Penn State’s athletics department generated more than $116 million in fiscal year 2011.
The school submitted its annual financial report to the NCAA on Jan. 12, 2012, and The Gazette obtained it via the Freedom of Information Act. Penn State’s athletics spent more than $101 million and took in a $14.78 million surplus that year.
At the end of the 2011 fiscal year, the value of Penn State’s athletics endowments were nearly $101.5 million. The pledges were reported at $74.6 million.
The university has an endowment of $1.8 billion. In fiscal year 2011, the university took in more than $4.55 billion and spent more than $4.14 billion. The university surplus was more than $415 million for that year alone.
Why are these numbers relevant? Penn State is about to get slapped with perhaps the largest fine in NCAA history. The NCAA announced Sunday morning that sanctions against Penn State will be “corrective and punitive,” and a press conference is scheduled for 8 a.m. Monday for NCAA President Mark Emmert to announce those penalties. According to CBSSports.com, the penalty is “unprecedented” and the fine could reach between $30 million and $60 million. It’s likely the football program will lose a significant number of scholarships and a multi-year bowl ban, although multiple outlets report the famed “Death Penalty” will not be enacted.

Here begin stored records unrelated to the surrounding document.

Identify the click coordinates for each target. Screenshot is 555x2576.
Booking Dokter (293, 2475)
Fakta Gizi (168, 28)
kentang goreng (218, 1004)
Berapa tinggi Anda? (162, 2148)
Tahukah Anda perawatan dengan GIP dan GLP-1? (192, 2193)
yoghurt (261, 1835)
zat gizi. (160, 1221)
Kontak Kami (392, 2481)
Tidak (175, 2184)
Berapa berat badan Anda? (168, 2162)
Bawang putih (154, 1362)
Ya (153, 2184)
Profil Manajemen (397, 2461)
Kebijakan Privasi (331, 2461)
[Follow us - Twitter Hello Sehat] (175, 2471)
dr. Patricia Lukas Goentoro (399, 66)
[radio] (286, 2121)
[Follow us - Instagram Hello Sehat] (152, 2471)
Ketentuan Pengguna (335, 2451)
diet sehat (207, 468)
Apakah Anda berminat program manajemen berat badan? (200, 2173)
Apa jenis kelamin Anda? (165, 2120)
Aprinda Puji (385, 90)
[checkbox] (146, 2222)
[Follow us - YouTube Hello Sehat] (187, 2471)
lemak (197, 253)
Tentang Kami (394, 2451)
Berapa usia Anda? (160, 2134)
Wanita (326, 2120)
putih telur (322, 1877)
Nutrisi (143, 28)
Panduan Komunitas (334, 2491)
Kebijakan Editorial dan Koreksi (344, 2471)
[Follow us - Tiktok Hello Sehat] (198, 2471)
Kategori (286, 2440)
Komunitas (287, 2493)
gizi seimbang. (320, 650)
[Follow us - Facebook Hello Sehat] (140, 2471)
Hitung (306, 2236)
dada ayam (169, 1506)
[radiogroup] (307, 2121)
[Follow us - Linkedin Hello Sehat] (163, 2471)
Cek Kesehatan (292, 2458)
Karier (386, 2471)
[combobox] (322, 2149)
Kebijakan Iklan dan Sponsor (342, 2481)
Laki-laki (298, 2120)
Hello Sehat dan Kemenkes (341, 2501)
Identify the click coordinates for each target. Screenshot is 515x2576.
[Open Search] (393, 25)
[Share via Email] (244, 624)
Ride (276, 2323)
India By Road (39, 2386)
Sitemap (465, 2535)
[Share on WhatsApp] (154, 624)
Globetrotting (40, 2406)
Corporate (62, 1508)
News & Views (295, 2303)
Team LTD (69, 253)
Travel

Any hit to Penn State football in the wake of former assistant football coach Jerry Sandusky’s sex abuse scandal and concurrent cover-up undoubtedly will affect the other sports the university offers. Of the $116 million generated by athletics department, the football program is directly responsible for more than $58.89 million. Nearly $38 million was non-specific revenue, which came from contributions, royalties/sponsorships and investment/endowments. Indirectly, most of that revenue is football-related.
Only one of 24 other sports (track teams/cross country are considered together) generated more than $800,000, and that was men’s basketball. That sport earned $9.48 million at Penn State with more than $8 million coming from the Big Ten/NCAA. Those sports, like nearly all on college campuses, were the only ones to generate a surplus.
As for the athletics’ department surplus, Penn State officials wrote on its report that “100 percent of the current year surplus was allocated towards the cost of major maintenance project expenses and the cost of several self-funded capital projects.” It’s unlikely that will be the case for several years.